_TASK BRIEF_: Nothing in the records may be left out or reworded; return them exactly.

_DATA SHOWN_:
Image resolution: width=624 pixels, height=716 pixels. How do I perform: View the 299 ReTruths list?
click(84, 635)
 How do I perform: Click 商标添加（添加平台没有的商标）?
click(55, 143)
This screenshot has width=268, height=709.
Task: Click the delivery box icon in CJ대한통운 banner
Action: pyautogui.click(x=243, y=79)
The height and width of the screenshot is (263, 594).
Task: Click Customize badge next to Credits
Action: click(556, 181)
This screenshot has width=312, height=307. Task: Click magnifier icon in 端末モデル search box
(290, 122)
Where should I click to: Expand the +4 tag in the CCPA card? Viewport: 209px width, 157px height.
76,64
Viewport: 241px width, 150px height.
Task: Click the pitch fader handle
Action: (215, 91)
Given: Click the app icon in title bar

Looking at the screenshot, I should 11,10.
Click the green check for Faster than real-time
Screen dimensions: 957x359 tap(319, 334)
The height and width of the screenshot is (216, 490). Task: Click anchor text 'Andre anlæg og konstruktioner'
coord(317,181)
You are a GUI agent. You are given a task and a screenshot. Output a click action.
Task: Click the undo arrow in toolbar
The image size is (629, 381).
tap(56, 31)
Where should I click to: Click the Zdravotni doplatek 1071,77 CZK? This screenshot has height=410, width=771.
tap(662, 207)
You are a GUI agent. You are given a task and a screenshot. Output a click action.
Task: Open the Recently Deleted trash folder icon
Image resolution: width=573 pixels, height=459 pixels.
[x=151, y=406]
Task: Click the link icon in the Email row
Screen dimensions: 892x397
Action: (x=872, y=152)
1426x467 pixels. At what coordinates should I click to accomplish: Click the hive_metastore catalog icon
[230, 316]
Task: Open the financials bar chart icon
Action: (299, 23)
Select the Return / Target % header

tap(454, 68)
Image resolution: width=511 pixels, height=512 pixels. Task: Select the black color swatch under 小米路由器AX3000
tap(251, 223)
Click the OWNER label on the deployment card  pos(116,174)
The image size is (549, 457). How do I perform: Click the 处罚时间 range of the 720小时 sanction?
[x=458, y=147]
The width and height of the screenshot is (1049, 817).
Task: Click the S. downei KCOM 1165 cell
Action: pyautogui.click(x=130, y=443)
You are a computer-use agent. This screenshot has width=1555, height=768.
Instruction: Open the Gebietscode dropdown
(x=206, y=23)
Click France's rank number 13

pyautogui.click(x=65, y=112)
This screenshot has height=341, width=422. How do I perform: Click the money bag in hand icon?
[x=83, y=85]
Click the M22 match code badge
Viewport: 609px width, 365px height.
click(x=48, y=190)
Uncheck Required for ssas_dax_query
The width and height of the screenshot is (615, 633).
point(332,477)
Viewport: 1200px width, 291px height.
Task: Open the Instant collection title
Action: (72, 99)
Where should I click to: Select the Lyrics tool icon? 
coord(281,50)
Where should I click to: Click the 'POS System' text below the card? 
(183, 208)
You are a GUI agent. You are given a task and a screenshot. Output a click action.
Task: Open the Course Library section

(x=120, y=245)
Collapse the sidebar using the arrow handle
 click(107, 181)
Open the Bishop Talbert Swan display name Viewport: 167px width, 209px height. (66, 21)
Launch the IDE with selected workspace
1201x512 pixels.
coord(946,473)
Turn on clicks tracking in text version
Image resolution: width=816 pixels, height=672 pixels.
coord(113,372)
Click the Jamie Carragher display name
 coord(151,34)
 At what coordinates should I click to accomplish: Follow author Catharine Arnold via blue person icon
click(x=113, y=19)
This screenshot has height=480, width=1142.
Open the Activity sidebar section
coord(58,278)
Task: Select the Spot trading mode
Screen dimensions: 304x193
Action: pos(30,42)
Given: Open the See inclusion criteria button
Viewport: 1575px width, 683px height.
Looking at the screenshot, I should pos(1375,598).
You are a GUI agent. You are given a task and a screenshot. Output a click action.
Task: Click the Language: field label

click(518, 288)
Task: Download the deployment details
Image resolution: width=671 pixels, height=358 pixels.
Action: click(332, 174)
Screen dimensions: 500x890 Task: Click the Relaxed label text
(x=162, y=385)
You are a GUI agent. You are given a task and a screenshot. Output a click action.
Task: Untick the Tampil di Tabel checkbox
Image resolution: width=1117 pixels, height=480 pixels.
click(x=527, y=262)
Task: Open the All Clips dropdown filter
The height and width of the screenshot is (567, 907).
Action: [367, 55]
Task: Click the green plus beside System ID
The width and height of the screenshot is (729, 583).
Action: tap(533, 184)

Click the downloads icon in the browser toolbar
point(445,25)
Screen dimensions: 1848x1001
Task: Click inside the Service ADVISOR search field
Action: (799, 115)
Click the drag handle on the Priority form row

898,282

_RESULT OF THIS EXERCISE_:
Image resolution: width=624 pixels, height=716 pixels. How do I perform: View the 299 ReTruths list?
click(84, 635)
 How do I perform: Click 商标添加（添加平台没有的商标）?
click(55, 143)
This screenshot has width=268, height=709.
Task: Click the delivery box icon in CJ대한통운 banner
Action: pyautogui.click(x=243, y=79)
The height and width of the screenshot is (263, 594).
Task: Click Customize badge next to Credits
Action: click(556, 181)
This screenshot has width=312, height=307. Task: Click magnifier icon in 端末モデル search box
(290, 122)
Where should I click to: Expand the +4 tag in the CCPA card? Viewport: 209px width, 157px height.
76,64
Viewport: 241px width, 150px height.
Task: Click the pitch fader handle
Action: (215, 91)
Given: Click the app icon in title bar

Looking at the screenshot, I should 11,10.
Click the green check for Faster than real-time
Screen dimensions: 957x359 tap(319, 334)
The height and width of the screenshot is (216, 490). Task: Click anchor text 'Andre anlæg og konstruktioner'
coord(317,181)
You are a GUI agent. You are given a task and a screenshot. Output a click action.
Task: Click the undo arrow in toolbar
The image size is (629, 381).
tap(56, 31)
Where should I click to: Click the Zdravotni doplatek 1071,77 CZK? This screenshot has height=410, width=771.
tap(662, 207)
You are a GUI agent. You are given a task and a screenshot. Output a click action.
Task: Open the Recently Deleted trash folder icon
Image resolution: width=573 pixels, height=459 pixels.
[x=151, y=406]
Task: Click the link icon in the Email row
Screen dimensions: 892x397
Action: (x=872, y=152)
1426x467 pixels. At what coordinates should I click to accomplish: Click the hive_metastore catalog icon
[230, 316]
Task: Open the financials bar chart icon
Action: (299, 23)
Select the Return / Target % header

tap(454, 68)
Image resolution: width=511 pixels, height=512 pixels. Task: Select the black color swatch under 小米路由器AX3000
tap(251, 223)
Click the OWNER label on the deployment card  pos(116,174)
The image size is (549, 457). How do I perform: Click the 处罚时间 range of the 720小时 sanction?
[x=458, y=147]
The width and height of the screenshot is (1049, 817).
Task: Click the S. downei KCOM 1165 cell
Action: pyautogui.click(x=130, y=443)
You are a computer-use agent. This screenshot has width=1555, height=768.
Instruction: Open the Gebietscode dropdown
(x=206, y=23)
Click France's rank number 13

pyautogui.click(x=65, y=112)
This screenshot has height=341, width=422. How do I perform: Click the money bag in hand icon?
[x=83, y=85]
Click the M22 match code badge
Viewport: 609px width, 365px height.
click(x=48, y=190)
Uncheck Required for ssas_dax_query
The width and height of the screenshot is (615, 633).
point(332,477)
Viewport: 1200px width, 291px height.
Task: Open the Instant collection title
Action: (72, 99)
Where should I click to: Select the Lyrics tool icon? 
coord(281,50)
Where should I click to: Click the 'POS System' text below the card? 
(183, 208)
You are a GUI agent. You are given a task and a screenshot. Output a click action.
Task: Open the Course Library section

(x=120, y=245)
Collapse the sidebar using the arrow handle
 click(107, 181)
Open the Bishop Talbert Swan display name Viewport: 167px width, 209px height. (66, 21)
Launch the IDE with selected workspace
1201x512 pixels.
coord(946,473)
Turn on clicks tracking in text version
Image resolution: width=816 pixels, height=672 pixels.
coord(113,372)
Click the Jamie Carragher display name
 coord(151,34)
 At what coordinates should I click to accomplish: Follow author Catharine Arnold via blue person icon
click(x=113, y=19)
This screenshot has height=480, width=1142.
Open the Activity sidebar section
coord(58,278)
Task: Select the Spot trading mode
Screen dimensions: 304x193
Action: pos(30,42)
Given: Open the See inclusion criteria button
Viewport: 1575px width, 683px height.
Looking at the screenshot, I should pos(1375,598).
You are a GUI agent. You are given a task and a screenshot. Output a click action.
Task: Click the Language: field label

click(518, 288)
Task: Download the deployment details
Image resolution: width=671 pixels, height=358 pixels.
Action: click(332, 174)
Screen dimensions: 500x890 Task: Click the Relaxed label text
(x=162, y=385)
You are a GUI agent. You are given a task and a screenshot. Output a click action.
Task: Untick the Tampil di Tabel checkbox
Image resolution: width=1117 pixels, height=480 pixels.
click(x=527, y=262)
Task: Open the All Clips dropdown filter
The height and width of the screenshot is (567, 907).
Action: [367, 55]
Task: Click the green plus beside System ID
The width and height of the screenshot is (729, 583).
Action: tap(533, 184)

Click the downloads icon in the browser toolbar
point(445,25)
Screen dimensions: 1848x1001
Task: Click inside the Service ADVISOR search field
Action: (799, 115)
Click the drag handle on the Priority form row

898,282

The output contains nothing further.